I’ve been really fortunate to work with a lot of incredibly talented people, world-class musicians. But Lou is the only person I’ve met whom I’d really call a genius. He wrote all these songs that were just on another level. They’re so simple—some have just two or three chords. But there’s a spirit and energy behind them, a realness that comes from life experiences, and that’s what makes them great.

“I always put my whole heart into playing, whether it’s a songwriter gig at a small Lower East Side bar, or on some big stage somewhere. The music deserves that respect, no matter the venue.”

And in truth, it was really difficult to play some of those songs, like “Sad Song” or “Junior Dad,” night after night. Lou also had an incredible attention to detail. For the last show we did together, at Royal Festival Hall in London, we spent hours on our soundcheck working on only one song, getting all of the components just right. At the same time, he always kept things spontaneous. At one show he pointed at me out of the blue to do a solo, and there was this great energy in that moment. The next night he tried to do the same thing, but he knew it was a different energy, so we didn’t end up doing the solo. He was very attuned to that—you always had to be aware and “on.”

What was it like to shift gears and play with Diana Krall?
It was pretty drastic. In a short time I went from playing Metallica riffs and Velvet Underground songs with Lou to playing 1920s standards with Diana Krall to playing John Zorn’s Masada pieces with Abraxas at the Jazz in Marciac Festival, and then back to playing with Lou a few days later. That was pretty insane. But playing with Diana was a real fun time. She works in an old-school way, like Nat King Cole. It’s not fancy or flashy, but really about nuance and phrasing. Her chord voicings and feel are just so elegant—very deep. It was a real lesson getting to play with her and the rhythm section of Dennis Crouch on bass and Jay Bellerose on drums every night.

YouTube It

Aram Bajakian matches wits with Lou Reed on the classic “Waves of Fear.”

Bajakian works in a rootsier mode with Diana Krall. Check out the hot solo at 2:51.

Bajakian plays pieces from John Zorn’s Masada songbook in this cool, concert-length video.

Have you consciously developed a personal approach to guitar, or has it come about naturally by playing so many different types of music?
In a lot of ways I’ve always sounded like I sound. In fact, I heard something from the band that I had in seventh grade, and my solo sounds a lot like I do now. But I’m always trying to push myself in terms of what I listen to, and I’ve found that all great artists do that. By listening to all this different music, it somehow filters into what I play. If you don’t like hip-hop, dig into hip-hop. If you don’t like metal, dig into some metal. Whatever music you think sucks is probably the music you should check out, and the music that will teach you the most if you explore it a bit.
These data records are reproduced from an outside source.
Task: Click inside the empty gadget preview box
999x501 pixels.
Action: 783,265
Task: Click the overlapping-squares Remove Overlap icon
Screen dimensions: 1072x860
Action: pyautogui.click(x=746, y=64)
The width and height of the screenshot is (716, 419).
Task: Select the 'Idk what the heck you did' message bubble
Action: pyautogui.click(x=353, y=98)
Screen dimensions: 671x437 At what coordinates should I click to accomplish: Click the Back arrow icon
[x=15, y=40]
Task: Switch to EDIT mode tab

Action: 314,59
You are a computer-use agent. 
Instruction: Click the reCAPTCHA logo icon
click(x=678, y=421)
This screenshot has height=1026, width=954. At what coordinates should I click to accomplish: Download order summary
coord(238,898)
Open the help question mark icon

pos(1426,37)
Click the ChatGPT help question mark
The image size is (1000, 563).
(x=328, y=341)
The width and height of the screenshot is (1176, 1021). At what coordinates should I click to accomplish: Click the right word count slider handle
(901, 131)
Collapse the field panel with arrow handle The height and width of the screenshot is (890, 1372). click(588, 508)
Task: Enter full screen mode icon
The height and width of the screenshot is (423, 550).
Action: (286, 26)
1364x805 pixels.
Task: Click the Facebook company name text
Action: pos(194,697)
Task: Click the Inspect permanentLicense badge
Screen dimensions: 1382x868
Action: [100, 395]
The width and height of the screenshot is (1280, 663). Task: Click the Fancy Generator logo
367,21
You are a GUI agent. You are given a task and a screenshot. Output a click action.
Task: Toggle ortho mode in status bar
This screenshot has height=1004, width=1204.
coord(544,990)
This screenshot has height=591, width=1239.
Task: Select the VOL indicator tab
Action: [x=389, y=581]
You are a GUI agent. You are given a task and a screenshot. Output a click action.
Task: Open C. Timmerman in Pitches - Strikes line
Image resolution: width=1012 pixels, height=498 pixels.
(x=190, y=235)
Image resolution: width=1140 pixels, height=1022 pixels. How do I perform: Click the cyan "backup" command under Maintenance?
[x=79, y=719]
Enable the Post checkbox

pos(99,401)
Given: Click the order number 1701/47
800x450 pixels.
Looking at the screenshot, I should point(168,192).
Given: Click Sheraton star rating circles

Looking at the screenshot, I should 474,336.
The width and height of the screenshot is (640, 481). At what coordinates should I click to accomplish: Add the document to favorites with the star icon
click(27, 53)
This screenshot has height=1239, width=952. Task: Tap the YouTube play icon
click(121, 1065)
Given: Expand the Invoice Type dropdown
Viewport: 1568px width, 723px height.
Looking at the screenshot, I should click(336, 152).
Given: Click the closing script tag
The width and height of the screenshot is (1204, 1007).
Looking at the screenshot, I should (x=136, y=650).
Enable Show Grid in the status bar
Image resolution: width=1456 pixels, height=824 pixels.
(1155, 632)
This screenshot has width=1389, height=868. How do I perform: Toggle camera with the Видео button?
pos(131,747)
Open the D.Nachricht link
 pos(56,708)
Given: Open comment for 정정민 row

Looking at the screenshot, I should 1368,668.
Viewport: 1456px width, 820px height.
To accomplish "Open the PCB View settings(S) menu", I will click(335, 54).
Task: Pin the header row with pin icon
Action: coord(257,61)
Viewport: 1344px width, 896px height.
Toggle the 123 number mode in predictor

I’m always thinking about how I can approach things differently. There are a million guitar players who could tear me in two on a technical level, but I think my strength is interesting and creative ideas. Also, I always put my whole heart into playing, whether it’s a songwriter gig at a small Lower East Side bar, or on some big stage somewhere. The music deserves that respect, no matter the venue.

What’s next for you?
My next record, out in mid-September, is with a band I have with my wife, Julia, called dálava. Her great-grandfather, Vladimír Úlehla, was an early-20th-century ethnomusicologist in what is now the Czech Republic. He transcribed all these folk songs and wrote a book of them, but because it’s in Czech, not a lot of people know about it. So we started arranging the songs, which are all so magical. It’s a completely different thing than there were flowers also in hell. It’s pushing me in a new direction, which is something I’m always trying to do. It’s in that space where you’re just slightly uncomfortable that the greatest music happens.